C’est une présence militaire qui s’est fait relativement discrète,
mais qui demeure bel et bien active. Depuis la chute de Bachar el-Assad,
qui a fui la Syrie le 8 décembre 2024 pour se réfugier à Moscou, la Russie, qui
faisait régner la terreur sur le pays, main dans la main avec le dictateur syrien, a cessé
ses bombardements réguliers de la population, mais conserve des bases
militaires.
Depuis mars 2025, la base aérienne de Hmeimim, au sud-est de
Lattaquié, ancien fief loyaliste et place forte de Moscou en Syrie, envoie et
reçoit régulièrement de nuit des avions-cargos transportant tantôt des troupes,
tantôt du matériel militaire, qui font la liaison avec l’aéroport de Qamichli, dans
le nord-est kurde, non loin de la frontière turque.
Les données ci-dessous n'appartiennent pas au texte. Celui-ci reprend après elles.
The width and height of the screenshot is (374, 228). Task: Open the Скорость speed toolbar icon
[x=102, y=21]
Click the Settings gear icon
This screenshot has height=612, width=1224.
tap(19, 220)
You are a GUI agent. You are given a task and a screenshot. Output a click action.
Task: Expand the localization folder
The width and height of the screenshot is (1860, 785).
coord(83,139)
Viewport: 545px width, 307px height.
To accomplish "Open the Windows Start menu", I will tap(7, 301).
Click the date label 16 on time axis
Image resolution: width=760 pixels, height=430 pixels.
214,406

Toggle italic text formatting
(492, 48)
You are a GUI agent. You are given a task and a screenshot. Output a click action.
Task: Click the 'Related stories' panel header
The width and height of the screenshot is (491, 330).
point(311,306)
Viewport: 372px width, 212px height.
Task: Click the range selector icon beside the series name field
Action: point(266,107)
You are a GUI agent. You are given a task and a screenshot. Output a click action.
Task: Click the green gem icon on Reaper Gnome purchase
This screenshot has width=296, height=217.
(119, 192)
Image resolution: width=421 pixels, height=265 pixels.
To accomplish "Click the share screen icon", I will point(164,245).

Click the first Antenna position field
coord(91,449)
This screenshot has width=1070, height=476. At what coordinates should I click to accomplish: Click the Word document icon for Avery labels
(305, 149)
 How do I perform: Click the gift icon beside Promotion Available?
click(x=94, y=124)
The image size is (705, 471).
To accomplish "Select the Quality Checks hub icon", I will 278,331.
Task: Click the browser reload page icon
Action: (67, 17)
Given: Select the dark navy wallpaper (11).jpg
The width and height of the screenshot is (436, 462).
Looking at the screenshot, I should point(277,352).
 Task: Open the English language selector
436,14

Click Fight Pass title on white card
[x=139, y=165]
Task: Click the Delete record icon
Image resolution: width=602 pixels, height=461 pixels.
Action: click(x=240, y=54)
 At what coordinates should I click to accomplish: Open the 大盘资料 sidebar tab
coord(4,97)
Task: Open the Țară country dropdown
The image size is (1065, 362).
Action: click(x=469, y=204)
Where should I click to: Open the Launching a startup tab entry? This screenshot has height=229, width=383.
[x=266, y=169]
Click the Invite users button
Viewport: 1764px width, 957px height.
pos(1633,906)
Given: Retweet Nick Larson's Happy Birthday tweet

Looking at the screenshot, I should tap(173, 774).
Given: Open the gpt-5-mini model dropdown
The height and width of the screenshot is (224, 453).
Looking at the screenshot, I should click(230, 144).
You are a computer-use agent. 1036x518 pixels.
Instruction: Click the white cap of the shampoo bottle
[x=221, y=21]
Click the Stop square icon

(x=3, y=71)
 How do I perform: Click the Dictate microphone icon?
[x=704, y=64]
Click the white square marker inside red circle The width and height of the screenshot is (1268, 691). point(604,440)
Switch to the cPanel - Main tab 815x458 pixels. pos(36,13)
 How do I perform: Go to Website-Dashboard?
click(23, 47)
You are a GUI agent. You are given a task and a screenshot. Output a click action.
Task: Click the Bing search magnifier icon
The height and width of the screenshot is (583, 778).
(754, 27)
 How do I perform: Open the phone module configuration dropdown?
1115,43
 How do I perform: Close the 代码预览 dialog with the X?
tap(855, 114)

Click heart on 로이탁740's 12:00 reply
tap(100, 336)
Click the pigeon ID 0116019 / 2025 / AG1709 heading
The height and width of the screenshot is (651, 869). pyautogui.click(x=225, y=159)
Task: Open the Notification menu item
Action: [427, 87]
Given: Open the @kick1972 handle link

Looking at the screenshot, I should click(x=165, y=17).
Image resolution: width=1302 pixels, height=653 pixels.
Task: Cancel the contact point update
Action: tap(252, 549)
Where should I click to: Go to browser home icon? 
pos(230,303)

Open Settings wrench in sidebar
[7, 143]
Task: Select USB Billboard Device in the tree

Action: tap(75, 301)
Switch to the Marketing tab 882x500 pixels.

Ce dernier a vu ses locaux d’hébergement
être agrandis au cours des dernières semaines, tandis que le périmètre de la
base était renforcé, comme le rapporte le magazine américain Forbes, reprenant une information du média local Syria TV.
Si les troupes présentes sur place sont relativement
limitées, l’armée russe ayant opéré des transferts de soldats et d’armes dans ses
autres bases de la région, en particulier en Libye, elle dispose d’hélicoptères d’attaque Kamov Ka-52 Alligator et de véhicules antiaériens de type Pantsir-S1 stationnés à
Qamichli.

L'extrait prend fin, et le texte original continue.